31 Fork and clone
Use fork and clone to get a copy of someone else’s repo if there’s any chance you will want to propose a change to the owner, i.e. send a pull request. If you are waffling between “just clone” and “fork and clone”, go with “fork and clone”.
We want to achieve this:
Below we show a couple of methods for fork and clone and you should pick one:
- Use a combination of the browser, command line Git, and RStudio
- Via
usethis::create_from_github()
Vocabulary: OWNER/REPO
refers to what we call the source repo, owned by OWNER
, who is not you.
YOU/REPO
refers to your fork, i.e. your remote copy of the source repo, on GitHub.
This is the same vocabulary used elsewhere, such as the chapter on common remote configurations.
This is a good time to navigate to the GitHub repo of interest, i.e. the source repo OWNER/REPO
.
31.1 Fork and clone without usethis
I assume you’re already visiting the source repo in the browser.
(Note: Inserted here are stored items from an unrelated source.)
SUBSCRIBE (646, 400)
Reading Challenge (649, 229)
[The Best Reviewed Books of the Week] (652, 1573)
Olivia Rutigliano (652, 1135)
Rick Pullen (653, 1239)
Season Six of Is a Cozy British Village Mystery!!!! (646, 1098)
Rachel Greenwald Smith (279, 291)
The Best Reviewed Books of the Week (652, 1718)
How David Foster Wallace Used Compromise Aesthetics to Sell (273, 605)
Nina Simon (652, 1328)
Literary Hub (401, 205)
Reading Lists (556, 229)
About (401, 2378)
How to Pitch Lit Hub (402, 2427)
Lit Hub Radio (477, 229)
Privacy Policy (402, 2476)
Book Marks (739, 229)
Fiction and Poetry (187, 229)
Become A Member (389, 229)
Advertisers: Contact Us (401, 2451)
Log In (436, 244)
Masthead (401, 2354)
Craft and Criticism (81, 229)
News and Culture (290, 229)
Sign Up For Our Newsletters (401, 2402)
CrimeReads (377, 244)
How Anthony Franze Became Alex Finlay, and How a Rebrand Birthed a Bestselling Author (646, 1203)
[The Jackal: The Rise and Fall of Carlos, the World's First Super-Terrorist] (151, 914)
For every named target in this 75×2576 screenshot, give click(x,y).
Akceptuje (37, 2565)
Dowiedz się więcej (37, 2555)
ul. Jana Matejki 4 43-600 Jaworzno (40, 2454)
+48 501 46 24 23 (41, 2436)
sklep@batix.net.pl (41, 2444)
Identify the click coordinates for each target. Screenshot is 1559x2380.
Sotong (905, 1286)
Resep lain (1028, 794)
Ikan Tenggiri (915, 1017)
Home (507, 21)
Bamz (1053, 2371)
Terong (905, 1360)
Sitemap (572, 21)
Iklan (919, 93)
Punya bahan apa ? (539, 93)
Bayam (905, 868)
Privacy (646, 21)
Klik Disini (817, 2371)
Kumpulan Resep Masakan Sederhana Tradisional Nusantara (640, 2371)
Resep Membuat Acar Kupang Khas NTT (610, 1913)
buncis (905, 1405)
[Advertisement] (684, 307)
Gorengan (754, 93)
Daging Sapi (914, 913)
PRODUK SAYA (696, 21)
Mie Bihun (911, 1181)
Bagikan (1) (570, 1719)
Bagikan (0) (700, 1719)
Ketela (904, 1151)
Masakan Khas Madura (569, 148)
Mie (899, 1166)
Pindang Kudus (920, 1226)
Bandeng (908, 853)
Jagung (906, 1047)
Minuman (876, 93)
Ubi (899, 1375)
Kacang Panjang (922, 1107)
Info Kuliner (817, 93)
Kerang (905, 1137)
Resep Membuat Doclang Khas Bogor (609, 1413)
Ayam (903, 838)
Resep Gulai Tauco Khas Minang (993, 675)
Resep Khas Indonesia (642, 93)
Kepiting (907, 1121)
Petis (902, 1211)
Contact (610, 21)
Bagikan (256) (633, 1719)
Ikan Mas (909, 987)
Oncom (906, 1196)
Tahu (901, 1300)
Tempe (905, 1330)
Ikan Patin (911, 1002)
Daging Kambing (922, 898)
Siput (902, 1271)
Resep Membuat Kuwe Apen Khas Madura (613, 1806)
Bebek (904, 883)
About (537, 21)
In the upper right hand corner, click Fork.
This creates a copy of REPO
in your GitHub account and takes you there in the browser.
Now we are looking at YOU/REPO
.
Clone YOU/REPO
, which is your copy of the repo, a.k.a. your fork, to your local machine.
Make sure to clone your repo, not the source repo.
Elsewhere, we describe multiple methods for cloning a remote repo.
Pick one:
- The cloning instructions in Existing project, GitHub first cover usethis and RStudio.
- The cloning instructions in Connect to GitHub show how to do this with command line Git.
Make a conscious decision about the local destination directory and HTTPS vs SSH URL.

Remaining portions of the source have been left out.